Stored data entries
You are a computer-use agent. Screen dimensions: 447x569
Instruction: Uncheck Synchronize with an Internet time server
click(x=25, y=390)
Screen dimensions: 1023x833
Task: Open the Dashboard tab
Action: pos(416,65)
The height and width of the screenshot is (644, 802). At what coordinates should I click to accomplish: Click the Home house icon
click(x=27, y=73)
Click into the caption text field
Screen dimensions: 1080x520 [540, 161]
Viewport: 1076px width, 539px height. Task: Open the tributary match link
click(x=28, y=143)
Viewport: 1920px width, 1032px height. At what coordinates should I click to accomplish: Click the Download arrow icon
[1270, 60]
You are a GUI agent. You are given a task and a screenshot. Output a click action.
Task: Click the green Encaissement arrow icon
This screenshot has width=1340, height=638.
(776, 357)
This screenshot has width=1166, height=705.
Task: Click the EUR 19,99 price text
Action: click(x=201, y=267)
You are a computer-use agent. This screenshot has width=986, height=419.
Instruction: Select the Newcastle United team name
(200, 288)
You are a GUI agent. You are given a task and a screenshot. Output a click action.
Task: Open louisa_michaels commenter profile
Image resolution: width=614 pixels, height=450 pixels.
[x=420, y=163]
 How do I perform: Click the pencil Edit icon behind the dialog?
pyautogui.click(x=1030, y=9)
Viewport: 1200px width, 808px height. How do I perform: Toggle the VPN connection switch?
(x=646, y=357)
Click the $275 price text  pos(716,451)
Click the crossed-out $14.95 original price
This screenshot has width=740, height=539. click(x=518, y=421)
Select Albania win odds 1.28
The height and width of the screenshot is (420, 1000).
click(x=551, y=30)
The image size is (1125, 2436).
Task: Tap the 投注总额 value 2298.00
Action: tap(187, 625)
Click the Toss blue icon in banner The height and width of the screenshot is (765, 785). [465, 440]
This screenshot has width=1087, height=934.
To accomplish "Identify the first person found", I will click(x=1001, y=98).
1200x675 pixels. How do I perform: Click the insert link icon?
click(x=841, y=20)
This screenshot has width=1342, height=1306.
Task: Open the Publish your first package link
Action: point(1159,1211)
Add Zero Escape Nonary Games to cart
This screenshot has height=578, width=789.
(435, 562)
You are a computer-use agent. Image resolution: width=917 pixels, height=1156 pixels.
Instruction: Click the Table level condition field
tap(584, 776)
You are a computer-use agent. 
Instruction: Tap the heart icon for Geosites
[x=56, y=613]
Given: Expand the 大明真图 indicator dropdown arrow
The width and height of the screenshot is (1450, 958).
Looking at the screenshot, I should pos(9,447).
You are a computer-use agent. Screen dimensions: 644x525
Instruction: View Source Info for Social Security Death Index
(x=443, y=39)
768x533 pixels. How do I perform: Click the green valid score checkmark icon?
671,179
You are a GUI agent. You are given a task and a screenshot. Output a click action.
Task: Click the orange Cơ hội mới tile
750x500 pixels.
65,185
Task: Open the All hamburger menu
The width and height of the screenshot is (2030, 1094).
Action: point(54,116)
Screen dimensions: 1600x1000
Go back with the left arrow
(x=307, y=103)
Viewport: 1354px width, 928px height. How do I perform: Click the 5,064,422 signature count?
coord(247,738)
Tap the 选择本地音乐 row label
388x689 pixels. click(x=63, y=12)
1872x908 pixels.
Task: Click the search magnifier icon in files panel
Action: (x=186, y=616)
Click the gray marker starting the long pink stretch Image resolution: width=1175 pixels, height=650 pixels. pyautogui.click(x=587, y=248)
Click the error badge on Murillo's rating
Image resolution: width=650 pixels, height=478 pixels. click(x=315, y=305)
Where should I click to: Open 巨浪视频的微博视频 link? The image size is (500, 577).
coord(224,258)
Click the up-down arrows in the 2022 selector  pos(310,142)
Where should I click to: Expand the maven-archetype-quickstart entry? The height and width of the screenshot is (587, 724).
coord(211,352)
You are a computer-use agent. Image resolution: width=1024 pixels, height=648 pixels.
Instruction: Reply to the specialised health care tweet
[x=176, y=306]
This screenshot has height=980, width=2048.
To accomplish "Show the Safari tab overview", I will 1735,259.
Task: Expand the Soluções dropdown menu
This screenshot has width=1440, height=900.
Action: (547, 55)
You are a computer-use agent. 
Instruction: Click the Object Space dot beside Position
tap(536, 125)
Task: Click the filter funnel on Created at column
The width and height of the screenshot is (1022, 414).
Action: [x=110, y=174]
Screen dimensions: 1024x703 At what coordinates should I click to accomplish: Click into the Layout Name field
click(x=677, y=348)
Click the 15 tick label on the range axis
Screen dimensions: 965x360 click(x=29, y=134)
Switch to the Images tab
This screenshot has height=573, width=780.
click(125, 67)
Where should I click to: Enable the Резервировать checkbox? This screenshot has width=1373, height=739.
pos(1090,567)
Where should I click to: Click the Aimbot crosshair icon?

* What is expected
From the first line down to the last, give the records again exactly.

* Reply
You are a computer-use agent. Screen dimensions: 447x569
Instruction: Uncheck Synchronize with an Internet time server
click(x=25, y=390)
Screen dimensions: 1023x833
Task: Open the Dashboard tab
Action: pos(416,65)
The height and width of the screenshot is (644, 802). At what coordinates should I click to accomplish: Click the Home house icon
click(x=27, y=73)
Click into the caption text field
Screen dimensions: 1080x520 [540, 161]
Viewport: 1076px width, 539px height. Task: Open the tributary match link
click(x=28, y=143)
Viewport: 1920px width, 1032px height. At what coordinates should I click to accomplish: Click the Download arrow icon
[1270, 60]
You are a GUI agent. You are given a task and a screenshot. Output a click action.
Task: Click the green Encaissement arrow icon
This screenshot has width=1340, height=638.
(776, 357)
This screenshot has width=1166, height=705.
Task: Click the EUR 19,99 price text
Action: click(x=201, y=267)
You are a computer-use agent. This screenshot has width=986, height=419.
Instruction: Select the Newcastle United team name
(200, 288)
You are a GUI agent. You are given a task and a screenshot. Output a click action.
Task: Open louisa_michaels commenter profile
Image resolution: width=614 pixels, height=450 pixels.
[x=420, y=163]
 How do I perform: Click the pencil Edit icon behind the dialog?
pyautogui.click(x=1030, y=9)
Viewport: 1200px width, 808px height. How do I perform: Toggle the VPN connection switch?
(x=646, y=357)
Click the $275 price text  pos(716,451)
Click the crossed-out $14.95 original price
This screenshot has width=740, height=539. click(x=518, y=421)
Select Albania win odds 1.28
The height and width of the screenshot is (420, 1000).
click(x=551, y=30)
The image size is (1125, 2436).
Task: Tap the 投注总额 value 2298.00
Action: tap(187, 625)
Click the Toss blue icon in banner The height and width of the screenshot is (765, 785). [465, 440]
This screenshot has width=1087, height=934.
To accomplish "Identify the first person found", I will click(x=1001, y=98).
1200x675 pixels. How do I perform: Click the insert link icon?
click(x=841, y=20)
This screenshot has width=1342, height=1306.
Task: Open the Publish your first package link
Action: point(1159,1211)
Add Zero Escape Nonary Games to cart
This screenshot has height=578, width=789.
(435, 562)
You are a computer-use agent. Image resolution: width=917 pixels, height=1156 pixels.
Instruction: Click the Table level condition field
tap(584, 776)
You are a computer-use agent. 
Instruction: Tap the heart icon for Geosites
[x=56, y=613]
Given: Expand the 大明真图 indicator dropdown arrow
The width and height of the screenshot is (1450, 958).
Looking at the screenshot, I should pos(9,447).
You are a computer-use agent. Screen dimensions: 644x525
Instruction: View Source Info for Social Security Death Index
(x=443, y=39)
768x533 pixels. How do I perform: Click the green valid score checkmark icon?
671,179
You are a GUI agent. You are given a task and a screenshot. Output a click action.
Task: Click the orange Cơ hội mới tile
750x500 pixels.
65,185
Task: Open the All hamburger menu
The width and height of the screenshot is (2030, 1094).
Action: point(54,116)
Screen dimensions: 1600x1000
Go back with the left arrow
(x=307, y=103)
Viewport: 1354px width, 928px height. How do I perform: Click the 5,064,422 signature count?
coord(247,738)
Tap the 选择本地音乐 row label
388x689 pixels. click(x=63, y=12)
1872x908 pixels.
Task: Click the search magnifier icon in files panel
Action: (x=186, y=616)
Click the gray marker starting the long pink stretch Image resolution: width=1175 pixels, height=650 pixels. pyautogui.click(x=587, y=248)
Click the error badge on Murillo's rating
Image resolution: width=650 pixels, height=478 pixels. click(x=315, y=305)
Where should I click to: Open 巨浪视频的微博视频 link? The image size is (500, 577).
coord(224,258)
Click the up-down arrows in the 2022 selector  pos(310,142)
Where should I click to: Expand the maven-archetype-quickstart entry? The height and width of the screenshot is (587, 724).
coord(211,352)
You are a computer-use agent. Image resolution: width=1024 pixels, height=648 pixels.
Instruction: Reply to the specialised health care tweet
[x=176, y=306]
This screenshot has height=980, width=2048.
To accomplish "Show the Safari tab overview", I will 1735,259.
Task: Expand the Soluções dropdown menu
This screenshot has width=1440, height=900.
Action: (547, 55)
You are a computer-use agent. 
Instruction: Click the Object Space dot beside Position
tap(536, 125)
Task: Click the filter funnel on Created at column
The width and height of the screenshot is (1022, 414).
Action: [x=110, y=174]
Screen dimensions: 1024x703 At what coordinates should I click to accomplish: Click into the Layout Name field
click(x=677, y=348)
Click the 15 tick label on the range axis
Screen dimensions: 965x360 click(x=29, y=134)
Switch to the Images tab
This screenshot has height=573, width=780.
click(125, 67)
Where should I click to: Enable the Резервировать checkbox? This screenshot has width=1373, height=739.
pos(1090,567)
Where should I click to: Click the Aimbot crosshair icon?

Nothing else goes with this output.